(Collection entries)
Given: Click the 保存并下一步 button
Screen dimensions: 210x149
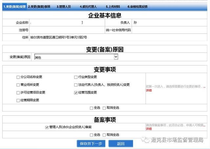Looking at the screenshot, I should pyautogui.click(x=91, y=144).
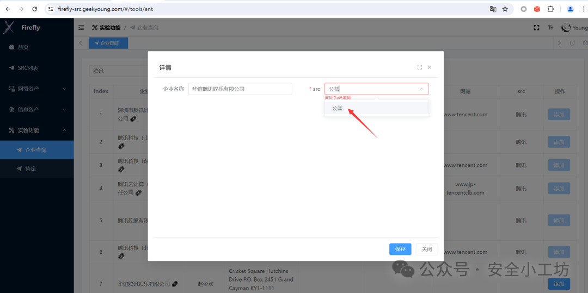Dismiss dialog with 关闭 button
Image resolution: width=588 pixels, height=293 pixels.
427,249
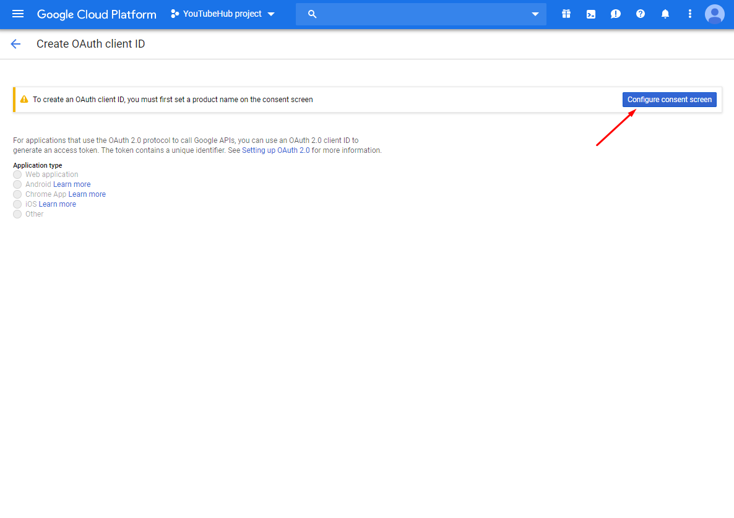Expand the search scope dropdown arrow
The height and width of the screenshot is (518, 734).
[x=534, y=14]
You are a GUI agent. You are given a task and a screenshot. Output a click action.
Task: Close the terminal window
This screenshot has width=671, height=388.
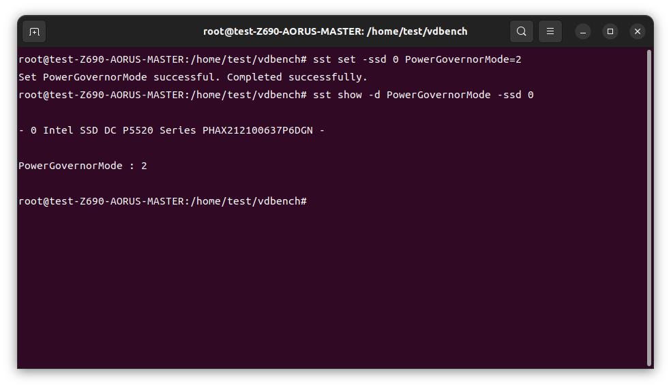tap(638, 31)
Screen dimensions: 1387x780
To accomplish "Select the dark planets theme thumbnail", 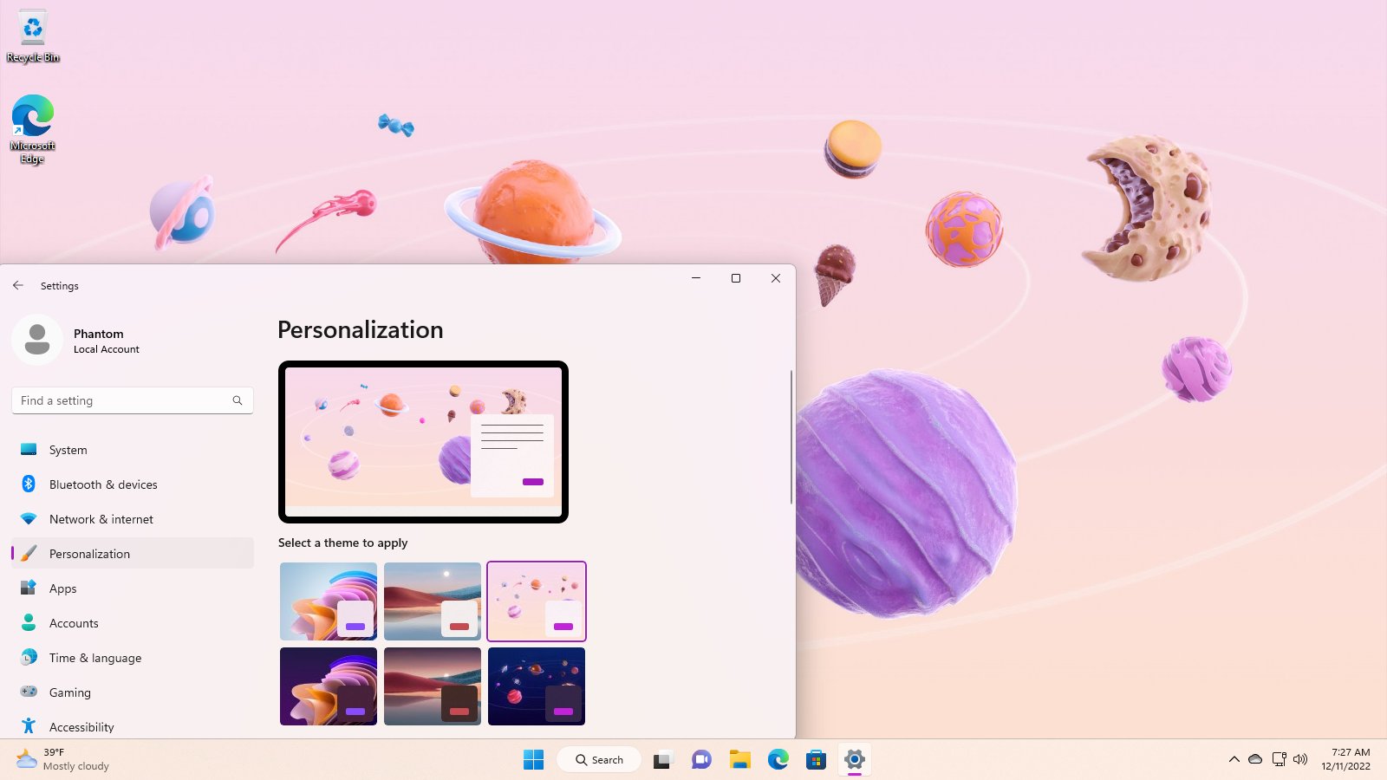I will (537, 686).
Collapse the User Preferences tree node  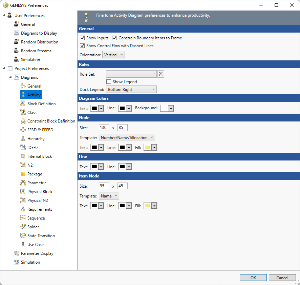point(4,16)
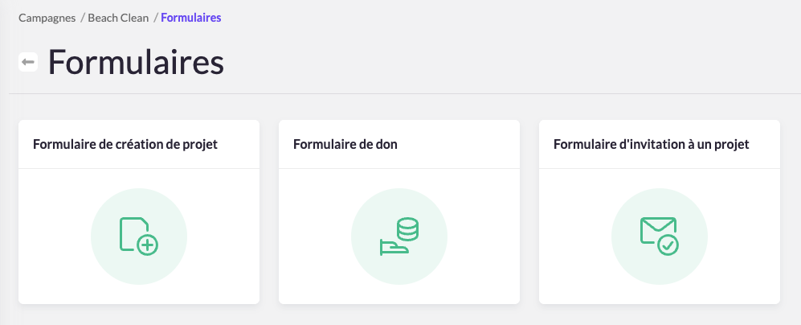Click the back arrow beside Formulaires heading
The width and height of the screenshot is (801, 325).
click(x=28, y=62)
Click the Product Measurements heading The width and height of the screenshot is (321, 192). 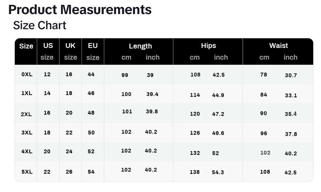point(80,10)
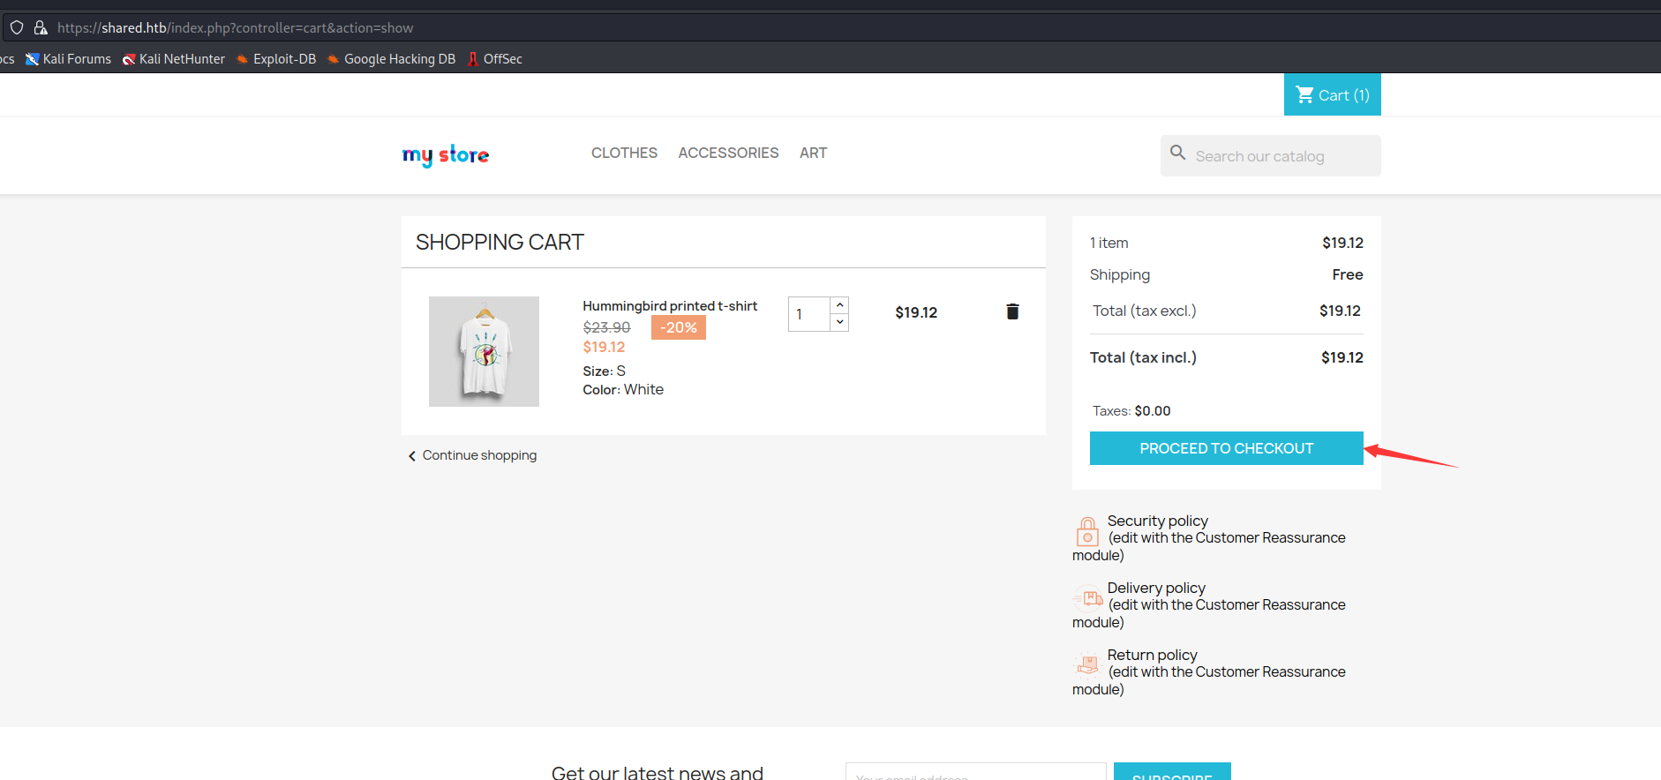Open the CLOTHES menu

tap(624, 153)
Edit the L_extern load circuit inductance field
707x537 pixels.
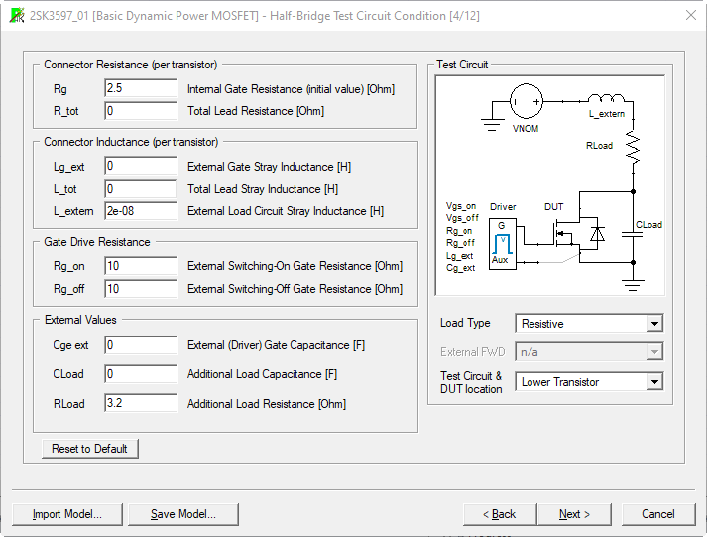click(x=140, y=211)
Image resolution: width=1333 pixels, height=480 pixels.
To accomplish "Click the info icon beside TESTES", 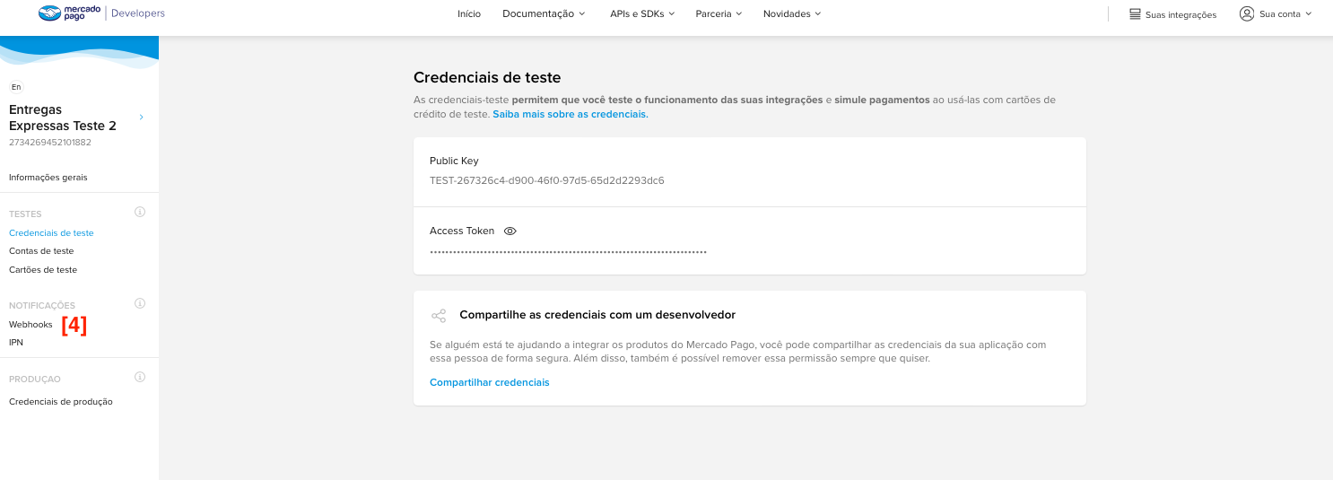I will [x=140, y=213].
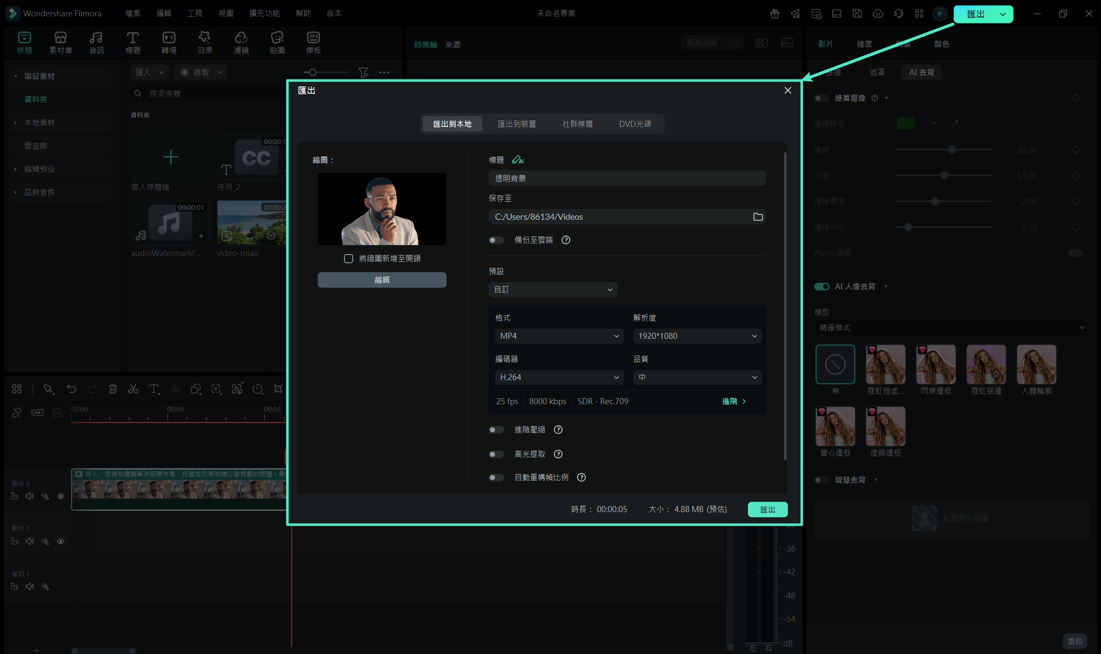Image resolution: width=1101 pixels, height=654 pixels.
Task: Enable the 備份至雲端 cloud backup toggle
Action: click(496, 240)
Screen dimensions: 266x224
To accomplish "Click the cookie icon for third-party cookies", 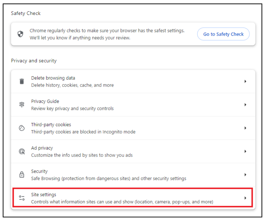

● GIVEN TASK
Rename "cookie icon" to "cookie button" in the part of the material that opens with the line containing "Screen dimensions: 266x224" and runs through the end of the material, keeping everything else the same. Leave the pictures out of your answer.

● THE ANSWER
Screen dimensions: 266x224
To accomplish "Click the cookie button for third-party cookies", 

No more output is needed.